Woensdagavond 7 mei viert Utrecht de bevrijding van de stad bij het Polar Bear monument in het Hogelandsepark, aan het einde van de Biltstraat. Voorafgaand aan de plechtigheden is er een (kinder)wandeling dat langs oorlogsmonumenten naar het Polar Bear monument in het Hogelandsepark loopt. Een gids vertelt de (indrukwekkende) verhalen die bij de standbeelden horen. Geïnteresseerden kunnen zich hier inschrijven.

Programma

18:00 uur | Inloop met muziek en filmbeelden ‘Opmars Polar Bears’

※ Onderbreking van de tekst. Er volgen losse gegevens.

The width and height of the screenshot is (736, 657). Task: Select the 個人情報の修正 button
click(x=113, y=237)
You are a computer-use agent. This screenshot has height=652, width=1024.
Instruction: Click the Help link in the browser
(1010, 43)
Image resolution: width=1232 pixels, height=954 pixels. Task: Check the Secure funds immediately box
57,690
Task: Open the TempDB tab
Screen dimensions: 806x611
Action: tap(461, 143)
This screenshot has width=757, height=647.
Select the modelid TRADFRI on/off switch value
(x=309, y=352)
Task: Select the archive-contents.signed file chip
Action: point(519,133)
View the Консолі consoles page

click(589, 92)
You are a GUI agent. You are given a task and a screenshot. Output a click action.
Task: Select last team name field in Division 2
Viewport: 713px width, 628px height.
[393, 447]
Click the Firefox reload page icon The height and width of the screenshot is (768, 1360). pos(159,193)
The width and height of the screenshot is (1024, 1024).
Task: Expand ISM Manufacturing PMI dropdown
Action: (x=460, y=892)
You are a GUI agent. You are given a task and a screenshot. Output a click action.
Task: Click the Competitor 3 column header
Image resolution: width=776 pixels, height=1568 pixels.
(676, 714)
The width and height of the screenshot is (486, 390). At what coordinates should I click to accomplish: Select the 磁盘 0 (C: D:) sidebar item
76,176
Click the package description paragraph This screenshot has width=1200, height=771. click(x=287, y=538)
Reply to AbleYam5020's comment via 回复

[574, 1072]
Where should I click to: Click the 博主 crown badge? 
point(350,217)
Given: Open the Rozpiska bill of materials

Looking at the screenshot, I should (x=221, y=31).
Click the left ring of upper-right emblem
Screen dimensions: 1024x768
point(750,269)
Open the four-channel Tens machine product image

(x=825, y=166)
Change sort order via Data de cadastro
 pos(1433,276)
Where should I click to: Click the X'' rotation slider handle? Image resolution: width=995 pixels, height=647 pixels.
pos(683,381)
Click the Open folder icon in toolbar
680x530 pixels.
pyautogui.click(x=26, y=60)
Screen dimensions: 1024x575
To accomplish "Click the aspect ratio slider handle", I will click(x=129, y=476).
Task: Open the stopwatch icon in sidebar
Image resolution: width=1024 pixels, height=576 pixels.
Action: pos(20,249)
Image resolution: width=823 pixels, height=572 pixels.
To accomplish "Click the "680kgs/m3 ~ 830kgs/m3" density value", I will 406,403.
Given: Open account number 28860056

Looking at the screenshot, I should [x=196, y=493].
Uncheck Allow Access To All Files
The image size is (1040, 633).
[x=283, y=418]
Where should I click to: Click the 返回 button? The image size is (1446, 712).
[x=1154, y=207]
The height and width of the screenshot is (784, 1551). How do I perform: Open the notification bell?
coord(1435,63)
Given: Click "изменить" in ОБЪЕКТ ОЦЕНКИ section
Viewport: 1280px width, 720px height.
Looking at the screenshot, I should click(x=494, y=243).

19:00 uur | Welkomstwoord Youri van Dorssen, voorzitter Utrechts Comité 4 mei-herdenking

19:05 uur | Brits en Nederlands volkslied

19:10 uur | Toespraak Sharon Dijksma, burgemeester Utrecht

19:20 uur | Toespraak Philippe van der Zeeuw, ooggetuige bevrijding 7 mei 1945

19:30 uur | Gedichtenwedstrijd en voordracht van gedichten van kinderen van de Utrechtse Schoolvereniging en leerlingen van het Utrechts Stedelijk Gymnasium

19:45 uur | Voordacht gedicht 80 jaar vrijheid Hanneke van Eijken

19:50 uur | Plaatsing bloemstukken bij het Polar Bear-monument

20:00 uur | Defilé van aanwezigen langs het Polar Bear-monument

 

 

De bevrijding op 7 mei werd overschaduwd door een grote schietpartij bij het Rosarium, waarbij tien leden van de Binnenlandse Strijdkrachten om het leven kwamen toen zij op een grote groep Duitse soldaten stuitten. Monument de Steen, tegenover het Rosarium in Utrecht Oost, herdenkt de tien leden.

 

Over de Polar Bears

Op 7 mei 1945 kwam het Engelse 49ste Regiment Verkenningstroepen ‘Polar Bears’ Utrecht over de Biltstraat binnenrijden en bevestigde de bevrijding van de stad. In het Hogelandsepark staat het gedenkmonument: een ijsbeer. De ijsbeer kijkt in de richting van De Bilt, de richting van waaruit de bevrijders de stad binnentrokken. Het herinnert Utrecht aan de vrijheid van de stad en is een eerbetoon aan de infanterie. Het polar bear monument, onthuld door Prins Bernhard, is gemaakt door beeldhouwer Marie-José Wessels.

De Polar Bears dankt zijn naam aan de trainingen op IJsland die het onderdeel van de Britse 49ste West Riding Infanteriedivisie, onder commando van de 146ste Infanteriebrigade van het Eerste Canadese Leger, onderging.